NA 84's publication saw three major external efforts to influence the final proposed prayer book. The resulting three proposals were known by the colour of their covers: the English Church Union's "Green Book", the Life and Liberty Movement's "Grey Book", and the Alcuin Club's "Orange Book".[1]
The Green Book, published in October 1922, took a scholarly and Anglo-Catholic view particularly visible in its support for commemorations of Saint Joseph and the Falling Asleep of the Blessed Virgin Mary. The Life and Liberty Movement, which had pushed for the National Assembly's creation, took a Liberal Anglo-Catholic stance in their 1923 Grey Book. The Grey Book, prefaced by Bishop of Manchester William Temple and "largely the work of Revd Percy Dearmer, F.R. Barry, and R.G. Parsons", reflected what prayer book historian Geoffrey Cuming called "a remarkable combination of sound liturgical craftsmanship, modernist theology, and high-flown liberal sentiment." The Orange Book (sometimes also known as the "Yellow Book") mostly produced by Frere and published by the Alcuin Club in 1923-4 took a more moderate Anglo-Catholic stance,[1] attempting to "harmonize" the two other external proposals with NA 84. Each proposal included permission for the reserved sacrament.[1]
Evangelical opposition to the revision process persisted through this period.[1] Instead of organizing their own proposed revisions many preferred to simply retain the 1662 prayer book, reckoning that suggesting improvements would weaken their stance. Especially controversial were the repositioned Prayer of Oblation, insertion of an Epiclesis, and permission to reserve the sacrament. Bishops Ernest Barnes, Lord William Cecil, Ernest Pearce, and Bertram Pollock opposed each proposal.[1]
The National Assembly's House of Clergy and House of Laity completed their revisions in March and July 1925 respectively. The House of Clergy dropped the earlier proposed Communion canon and offered two of their own. The House of Clergy also widened the permitted forms of reservation and sought to remove the role of regulating the practice from individual bishops. The House of Laity decided on the 1662 Communion service with one alternative form, with reservation exclusively permitted for communing the sick. In October 1925, the bishops began what would eventually be 47 full days of revision. Archbishop Davidson received 800 memorials regarding the revision, including one from nine diocesan bishops that opposed any revision to the Communion service's celebration after the Nicene Creed and rejected the creation of an alternative form. A proposal to separate Communion office revisions from the other changes was defeated.
The bishops' revision, which featured some original additions as well as borrowings from the unofficial proposals, was sent to convocation in February 1927. Here, some changes were again made and the rubrics on reservation were separated by the upper house.
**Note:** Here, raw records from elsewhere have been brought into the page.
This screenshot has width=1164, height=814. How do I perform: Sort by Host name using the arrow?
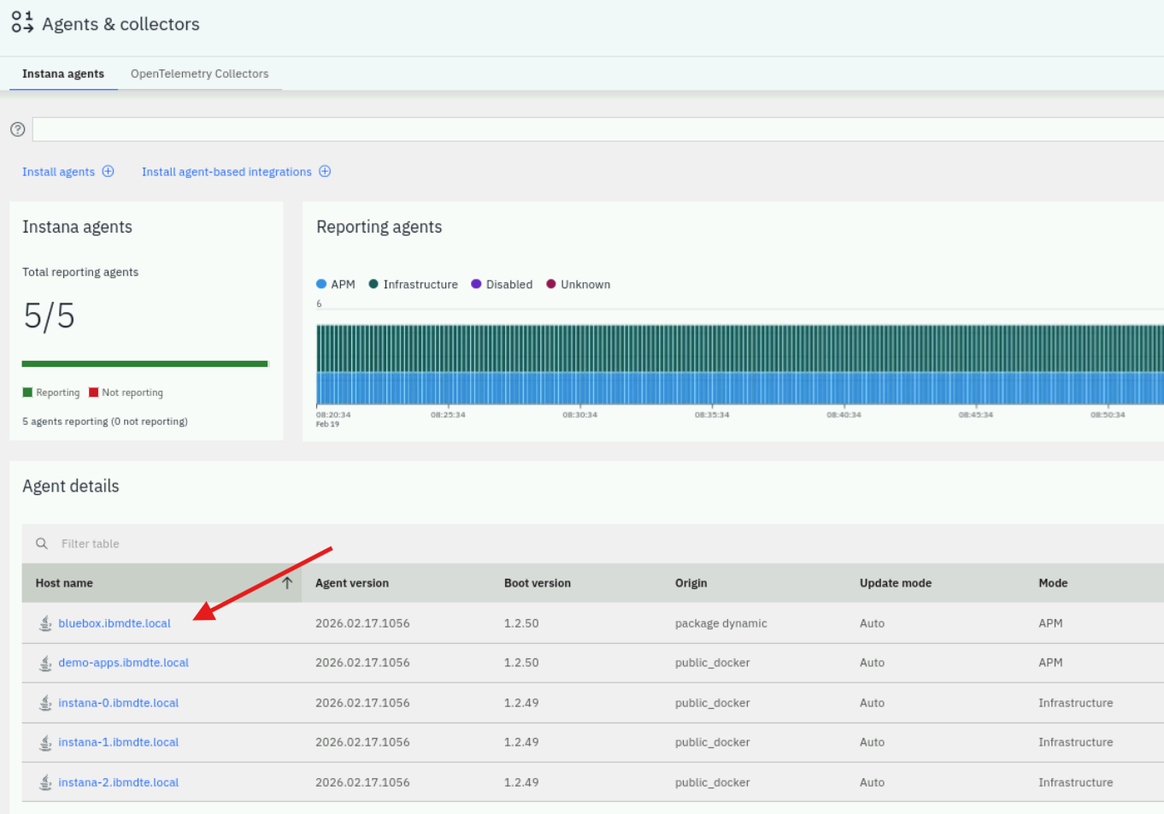click(x=287, y=583)
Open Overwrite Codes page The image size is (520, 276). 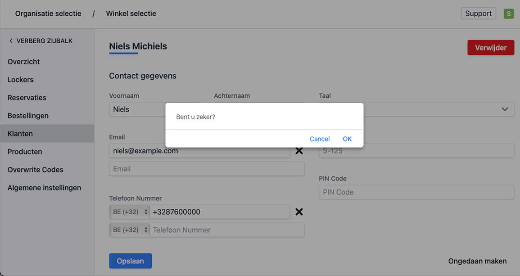(x=36, y=170)
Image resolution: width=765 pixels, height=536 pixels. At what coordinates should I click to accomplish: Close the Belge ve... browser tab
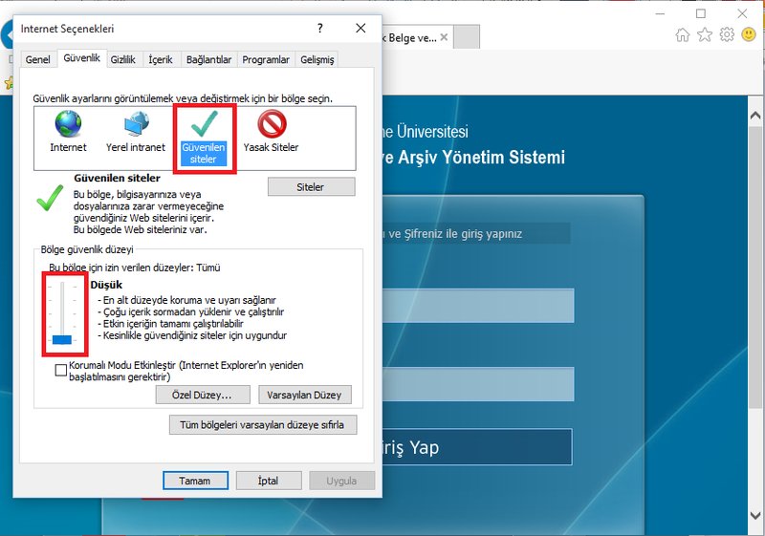point(445,38)
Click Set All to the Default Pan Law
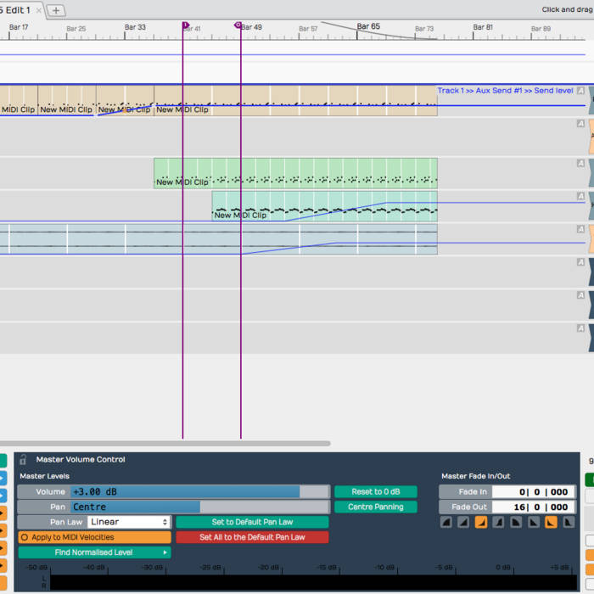 [x=252, y=537]
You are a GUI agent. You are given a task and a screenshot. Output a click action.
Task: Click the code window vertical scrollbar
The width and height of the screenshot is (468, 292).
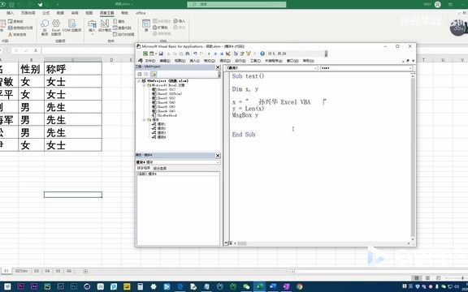coord(413,156)
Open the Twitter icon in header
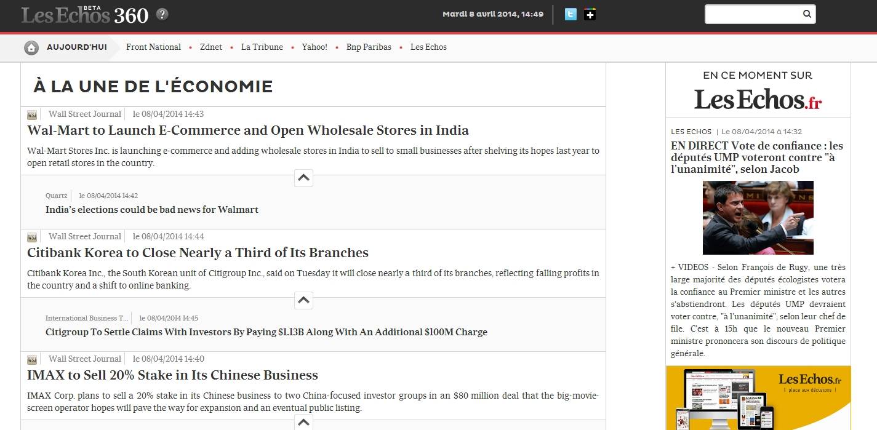 [x=571, y=14]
In July 1927, this version was approved by the National Assembly by a vote of 517 to 133. Soon, the matter garnered popular attention with the most partisan Anglo-Catholics and evangelicals opposing the proposed text for polar reasons: the former on the basis that it was too Protestant and the latter on the ground it contained new and old forms of "popery".[2]
In 1927, the change in liturgy became a question of national identity. Anglicans understood the Church of England as "inextricably bound up" with "English character", particularly among the many bishops who took a "Centre-High" view. Davidson considered the matter of revision in Arnoldian national terms, sayingAnglo-Catholics framed their practices as in line with English norms, arguing that the popular masonic rituals were more complicated than Catholic ones and comparing vestments to Forester regalia. However, others concerned themselves with maintaining England's Protestant character against encroachments by the Catholic Church. In 1927, Dearmer suggested Anglo-Catholic opposition to the revised prayer book was a "determined attempted to destroy the Church of England" coordinated by the papacy. Evangelicals understood Protestantism as underpinning the relationship between the monarchy, Parliament, and the established church, pointing to the anti-papist language in the coronation oath as a contract to preserve English and British religious identity. The evangelical bishop E. A. Knox feared in 1926 that the Catholic Mass might become the coronation rite of a "Roman Catholic king"; similarly disposed churchmen would lean on rhetoric from the Reformation in their opposition to the proposed text.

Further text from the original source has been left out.